Find every line in the records below that holds the word "computer", and copy each one.
EXERCISE DATA Block Start
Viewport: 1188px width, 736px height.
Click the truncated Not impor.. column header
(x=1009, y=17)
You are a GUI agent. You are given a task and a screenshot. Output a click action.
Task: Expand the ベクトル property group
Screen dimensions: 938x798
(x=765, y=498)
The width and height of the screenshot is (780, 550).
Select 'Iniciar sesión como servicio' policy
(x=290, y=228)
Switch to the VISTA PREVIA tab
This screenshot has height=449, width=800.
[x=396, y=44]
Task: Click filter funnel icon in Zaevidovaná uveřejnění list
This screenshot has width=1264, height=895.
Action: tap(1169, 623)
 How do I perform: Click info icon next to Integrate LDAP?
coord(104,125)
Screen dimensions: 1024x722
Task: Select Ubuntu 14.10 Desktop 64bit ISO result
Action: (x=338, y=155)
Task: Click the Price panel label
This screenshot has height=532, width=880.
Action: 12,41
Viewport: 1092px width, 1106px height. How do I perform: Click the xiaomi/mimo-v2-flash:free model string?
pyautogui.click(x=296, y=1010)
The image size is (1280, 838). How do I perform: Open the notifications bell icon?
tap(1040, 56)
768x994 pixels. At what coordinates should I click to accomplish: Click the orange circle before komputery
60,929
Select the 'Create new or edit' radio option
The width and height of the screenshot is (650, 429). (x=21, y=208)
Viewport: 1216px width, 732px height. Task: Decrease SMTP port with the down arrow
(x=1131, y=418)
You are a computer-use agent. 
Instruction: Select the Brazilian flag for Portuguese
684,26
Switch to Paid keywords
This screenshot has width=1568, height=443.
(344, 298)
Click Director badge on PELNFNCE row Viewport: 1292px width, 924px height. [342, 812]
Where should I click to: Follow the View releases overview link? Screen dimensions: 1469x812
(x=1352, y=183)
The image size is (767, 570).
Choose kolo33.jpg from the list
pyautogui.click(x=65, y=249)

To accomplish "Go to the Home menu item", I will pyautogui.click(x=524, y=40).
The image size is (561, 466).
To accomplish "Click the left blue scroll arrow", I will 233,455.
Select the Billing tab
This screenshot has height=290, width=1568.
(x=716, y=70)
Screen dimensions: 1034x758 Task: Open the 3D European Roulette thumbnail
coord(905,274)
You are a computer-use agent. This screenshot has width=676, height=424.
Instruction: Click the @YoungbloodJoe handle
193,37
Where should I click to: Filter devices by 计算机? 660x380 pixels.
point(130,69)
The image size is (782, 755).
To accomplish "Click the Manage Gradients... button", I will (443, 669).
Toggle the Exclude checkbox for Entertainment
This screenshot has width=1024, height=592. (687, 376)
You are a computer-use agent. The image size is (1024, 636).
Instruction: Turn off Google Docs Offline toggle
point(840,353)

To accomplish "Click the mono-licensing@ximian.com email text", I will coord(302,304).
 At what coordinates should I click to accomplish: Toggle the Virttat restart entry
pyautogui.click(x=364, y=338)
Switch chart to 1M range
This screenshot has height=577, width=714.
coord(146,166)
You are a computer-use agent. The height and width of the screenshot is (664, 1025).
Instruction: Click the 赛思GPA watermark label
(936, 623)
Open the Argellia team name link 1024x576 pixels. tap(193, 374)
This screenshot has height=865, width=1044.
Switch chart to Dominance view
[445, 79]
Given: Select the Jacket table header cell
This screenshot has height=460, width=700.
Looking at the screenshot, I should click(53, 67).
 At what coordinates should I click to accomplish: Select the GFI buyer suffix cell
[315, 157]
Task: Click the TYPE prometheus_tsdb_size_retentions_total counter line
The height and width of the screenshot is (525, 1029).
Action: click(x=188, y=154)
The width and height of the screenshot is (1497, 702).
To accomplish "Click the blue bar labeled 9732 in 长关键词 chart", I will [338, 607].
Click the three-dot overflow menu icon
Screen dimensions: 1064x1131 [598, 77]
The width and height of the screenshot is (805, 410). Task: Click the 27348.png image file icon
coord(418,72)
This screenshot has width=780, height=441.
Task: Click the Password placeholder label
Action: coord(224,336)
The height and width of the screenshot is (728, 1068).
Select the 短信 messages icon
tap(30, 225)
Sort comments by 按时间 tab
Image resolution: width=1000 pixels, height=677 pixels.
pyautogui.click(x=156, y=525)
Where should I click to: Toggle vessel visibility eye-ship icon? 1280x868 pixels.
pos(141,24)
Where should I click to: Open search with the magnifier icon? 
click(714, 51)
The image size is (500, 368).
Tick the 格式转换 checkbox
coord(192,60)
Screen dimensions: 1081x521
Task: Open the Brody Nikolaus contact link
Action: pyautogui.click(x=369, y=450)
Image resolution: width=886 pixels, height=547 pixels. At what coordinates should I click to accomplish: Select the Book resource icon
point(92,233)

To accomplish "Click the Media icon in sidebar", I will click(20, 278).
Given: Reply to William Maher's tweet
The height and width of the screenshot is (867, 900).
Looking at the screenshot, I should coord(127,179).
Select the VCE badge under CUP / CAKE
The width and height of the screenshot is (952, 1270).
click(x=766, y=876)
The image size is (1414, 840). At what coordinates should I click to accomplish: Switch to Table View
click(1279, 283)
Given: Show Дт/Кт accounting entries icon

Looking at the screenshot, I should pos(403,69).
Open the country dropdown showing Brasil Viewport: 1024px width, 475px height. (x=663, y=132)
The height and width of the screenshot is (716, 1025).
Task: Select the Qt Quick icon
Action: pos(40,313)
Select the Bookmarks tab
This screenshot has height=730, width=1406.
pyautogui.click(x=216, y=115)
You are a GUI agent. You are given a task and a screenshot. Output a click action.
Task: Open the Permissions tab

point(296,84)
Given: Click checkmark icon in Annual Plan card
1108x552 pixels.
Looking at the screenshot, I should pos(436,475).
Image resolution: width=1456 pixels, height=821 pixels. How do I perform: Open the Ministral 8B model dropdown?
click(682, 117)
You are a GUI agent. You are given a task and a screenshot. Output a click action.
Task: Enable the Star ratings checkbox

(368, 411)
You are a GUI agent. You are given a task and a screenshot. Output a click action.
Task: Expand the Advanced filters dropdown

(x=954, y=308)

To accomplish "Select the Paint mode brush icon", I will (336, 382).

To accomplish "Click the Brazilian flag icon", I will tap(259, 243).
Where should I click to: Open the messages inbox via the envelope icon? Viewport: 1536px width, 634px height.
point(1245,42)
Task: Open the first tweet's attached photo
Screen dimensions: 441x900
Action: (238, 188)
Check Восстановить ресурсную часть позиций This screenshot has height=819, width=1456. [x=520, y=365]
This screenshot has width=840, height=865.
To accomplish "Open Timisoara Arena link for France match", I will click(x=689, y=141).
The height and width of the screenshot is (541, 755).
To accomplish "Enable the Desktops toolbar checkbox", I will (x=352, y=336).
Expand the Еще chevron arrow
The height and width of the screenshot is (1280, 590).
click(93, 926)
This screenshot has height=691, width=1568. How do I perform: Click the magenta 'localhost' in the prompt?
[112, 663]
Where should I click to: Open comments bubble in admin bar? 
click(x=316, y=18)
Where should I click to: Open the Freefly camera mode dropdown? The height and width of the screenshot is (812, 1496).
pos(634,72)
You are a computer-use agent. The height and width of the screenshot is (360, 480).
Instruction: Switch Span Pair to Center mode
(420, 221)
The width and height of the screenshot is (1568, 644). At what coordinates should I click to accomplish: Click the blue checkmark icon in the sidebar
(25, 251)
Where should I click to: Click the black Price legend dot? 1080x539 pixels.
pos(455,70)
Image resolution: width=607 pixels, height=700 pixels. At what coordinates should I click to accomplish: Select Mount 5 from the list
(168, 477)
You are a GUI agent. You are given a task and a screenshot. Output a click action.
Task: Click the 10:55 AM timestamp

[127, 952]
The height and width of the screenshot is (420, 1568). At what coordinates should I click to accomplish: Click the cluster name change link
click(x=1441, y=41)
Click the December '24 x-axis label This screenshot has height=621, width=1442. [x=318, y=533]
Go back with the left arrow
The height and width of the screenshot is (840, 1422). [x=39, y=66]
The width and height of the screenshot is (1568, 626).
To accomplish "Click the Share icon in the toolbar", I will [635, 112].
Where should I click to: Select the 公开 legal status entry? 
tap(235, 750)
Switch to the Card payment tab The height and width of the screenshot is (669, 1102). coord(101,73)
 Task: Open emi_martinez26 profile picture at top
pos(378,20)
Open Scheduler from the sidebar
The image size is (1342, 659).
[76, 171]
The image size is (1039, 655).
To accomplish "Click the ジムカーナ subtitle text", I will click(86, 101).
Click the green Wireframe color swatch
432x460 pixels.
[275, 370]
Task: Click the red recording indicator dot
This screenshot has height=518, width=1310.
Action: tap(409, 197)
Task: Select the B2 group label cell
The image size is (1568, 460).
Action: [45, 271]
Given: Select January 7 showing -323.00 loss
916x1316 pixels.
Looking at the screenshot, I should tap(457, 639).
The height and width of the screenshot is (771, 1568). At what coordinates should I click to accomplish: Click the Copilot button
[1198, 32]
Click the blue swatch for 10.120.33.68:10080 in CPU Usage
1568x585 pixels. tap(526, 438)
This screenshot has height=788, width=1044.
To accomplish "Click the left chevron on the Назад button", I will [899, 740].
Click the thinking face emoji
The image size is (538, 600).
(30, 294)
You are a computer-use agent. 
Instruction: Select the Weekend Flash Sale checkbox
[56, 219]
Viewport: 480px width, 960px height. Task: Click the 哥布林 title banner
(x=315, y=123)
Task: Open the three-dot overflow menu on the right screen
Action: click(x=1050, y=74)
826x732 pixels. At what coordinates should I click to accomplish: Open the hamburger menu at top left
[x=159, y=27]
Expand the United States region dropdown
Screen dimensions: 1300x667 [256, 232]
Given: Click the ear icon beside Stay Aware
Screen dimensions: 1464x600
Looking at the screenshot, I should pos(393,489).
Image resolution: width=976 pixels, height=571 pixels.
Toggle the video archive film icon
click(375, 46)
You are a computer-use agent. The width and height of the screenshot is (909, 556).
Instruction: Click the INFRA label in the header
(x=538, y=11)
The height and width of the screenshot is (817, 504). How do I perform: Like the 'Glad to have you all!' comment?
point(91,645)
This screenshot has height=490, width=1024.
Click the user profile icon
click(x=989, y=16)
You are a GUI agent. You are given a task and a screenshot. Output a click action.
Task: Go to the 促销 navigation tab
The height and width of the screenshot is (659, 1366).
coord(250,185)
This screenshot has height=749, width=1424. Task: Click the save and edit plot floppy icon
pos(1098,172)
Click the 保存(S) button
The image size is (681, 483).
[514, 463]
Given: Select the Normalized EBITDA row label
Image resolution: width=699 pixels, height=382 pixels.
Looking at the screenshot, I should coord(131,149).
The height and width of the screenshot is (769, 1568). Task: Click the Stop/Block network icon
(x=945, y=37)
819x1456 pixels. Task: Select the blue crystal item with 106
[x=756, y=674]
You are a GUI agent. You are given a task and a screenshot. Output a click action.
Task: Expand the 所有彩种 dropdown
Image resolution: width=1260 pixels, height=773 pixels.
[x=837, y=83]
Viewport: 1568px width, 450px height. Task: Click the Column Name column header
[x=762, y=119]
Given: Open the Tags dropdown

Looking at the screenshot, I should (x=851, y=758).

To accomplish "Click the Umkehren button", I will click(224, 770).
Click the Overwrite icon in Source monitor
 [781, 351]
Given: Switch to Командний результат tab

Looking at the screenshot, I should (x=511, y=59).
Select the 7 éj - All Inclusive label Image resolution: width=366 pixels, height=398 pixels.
EXERCISE DATA Block End
[SOLUTION TO THIS EXERCISE]
You are a computer-use agent. 
You are a computer-use agent. This screenshot has width=676, height=424.
You are a computer-use agent. The image size is (1024, 636).
You are a computer-use agent. The height and width of the screenshot is (664, 1025).
You are a computer-use agent. The height and width of the screenshot is (360, 480).
You are a computer-use agent. 
You are a computer-use agent. The width and height of the screenshot is (909, 556).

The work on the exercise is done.